Verilen Görev → Aşağıdaki, halkların bağımsızlık mücadelesi ve Kürtler üzerine olan yazıyı son cümlesinden itibaren sürdürün.

Seçilen Metin →
________________
Dünya üzerinde yer alan, bulunan halkların ahlaki, politik ve demokratik perspektifi çok açıktır. Her halk öncelikle özgürlüğü ve bağımsızlığı için mücadele etmiştir. Bağımsızlığına kavuştuktan sonra da yurttaş halklar daha iyi bir sistem için mücadele etmiştir. Büyük mücadele serüvenleri dünya üzerinde bugünkü Avrupa Birliği ülkeleri demokratik sistemini doğurmuştur. Böylece ideolojik, sınıfsal veya katı ulusal karakterli ve tekçi devlet paradigmaların sonu gelmiştir.
Bu gerçeklikten hareketle bazıları Kürtlerin önüne dünya üzerinde yer alan ahlaki, politik ve demokratik perspektif dışında hayal ve ütopya peşinde koşturtacak paradigmalarla oyalamaya çalışıyor.
Kürt halkının üzerinde yaşadığı bölge coğrafyasındaki diğer hemen hemen bütün halkların bağımsız devletleri mevcuttur. Türklerin, Farsların, Arapların bağımsız devletleri vardır. Bu bağımsız devletlerin sistemleri doğru olmayabilir, beğenilmeyebilir, kötü de olabilir, ama o halka bağımsızlığı tatırıyor. O halkın hem savunmasını hem de halk olarak sahip olduğu değerlerin korunup güvenliğini sağlıyor.
________________
Kaynak Veriler →

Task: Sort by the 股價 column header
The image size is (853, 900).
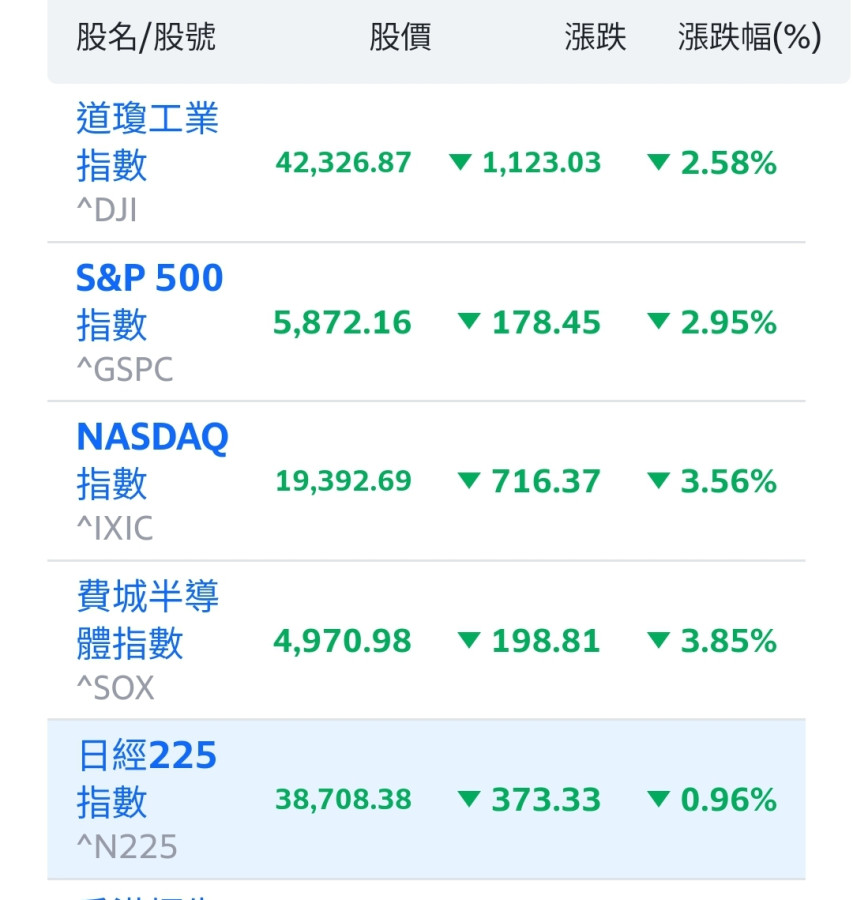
________________
Yazılı Yanıt →
Kürt halkının ise ülkesinde, coğrafyasında hem güvenliği, hem siyasal-politik hem de demokratik güvencesi bulunmuyor. Kürt halkının varlığı ve güzencesi sömürgeci devletlerin insafına kalmıştır. Yakın tarih boyunca da böyle olmuş, sömürülmüş, ezilmiş, horlanmış, yok sayılmış, imha edilmesi yönünde hertürlü uygulamaya maruz kalmıştır. Tarih boyunca sömürgeciler Kürtlere karşı insafları pek işlememiş, nasırlaşmış, duymazdan gelerek sadece imhaya odaklanmıştır.
Bu koşulları yaşayan mazlumların mazlumu bu halk önce bağımsız olmayı, sömürge olmaktan kurtulmayı hedeflemez mi?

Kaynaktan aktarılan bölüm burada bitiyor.